[Data supplied start]

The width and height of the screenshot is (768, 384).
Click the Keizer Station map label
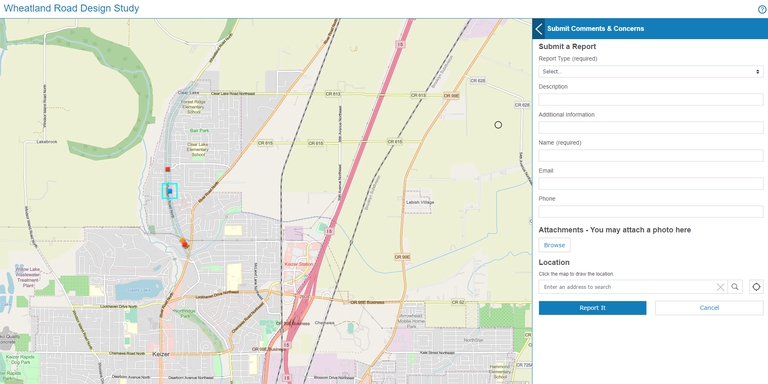coord(298,264)
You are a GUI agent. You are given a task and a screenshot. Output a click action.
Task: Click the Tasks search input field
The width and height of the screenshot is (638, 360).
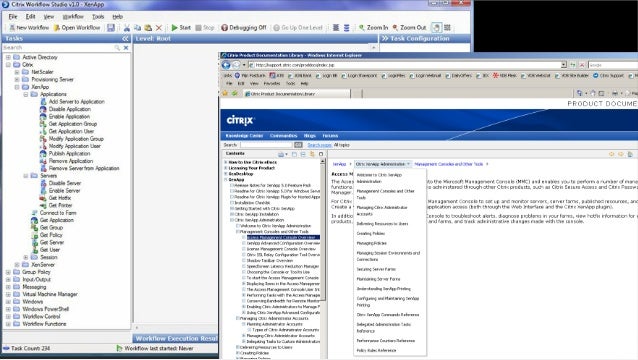59,48
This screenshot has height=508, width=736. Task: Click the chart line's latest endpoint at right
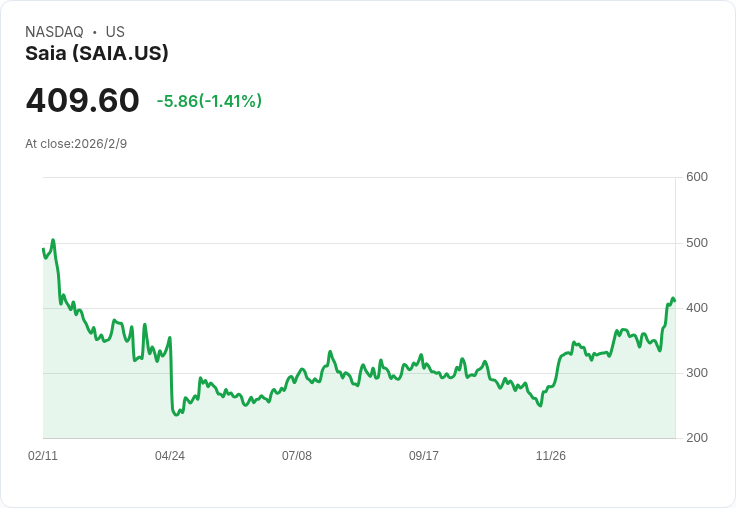pyautogui.click(x=675, y=301)
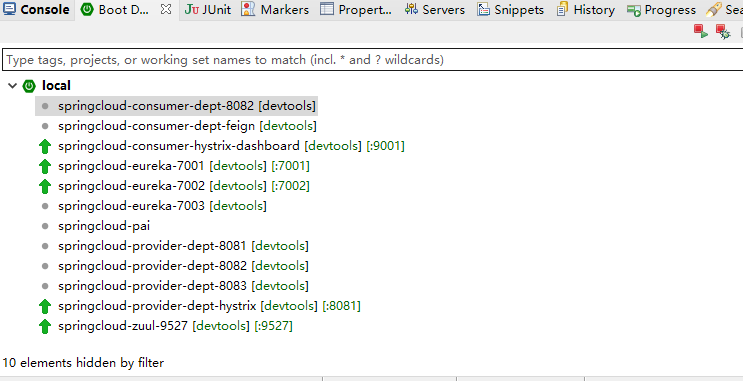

[Data supplied end]

What the exercise asks ▸
Rewrite the lines of the data with every "screenshot" renamed to "screen capture", changing nothing else, and leave the pictures out.

Output of the exercise ▸
The width and height of the screen capture is (768, 384).
Click the Keizer Station map label
coord(298,264)
You are a GUI agent. You are given a task and a screen capture. Output a click action.
Task: Click the Tasks search input field
The width and height of the screen capture is (638, 360).
59,48
This screen capture has height=508, width=736. Task: Click the chart line's latest endpoint at right
pyautogui.click(x=675, y=301)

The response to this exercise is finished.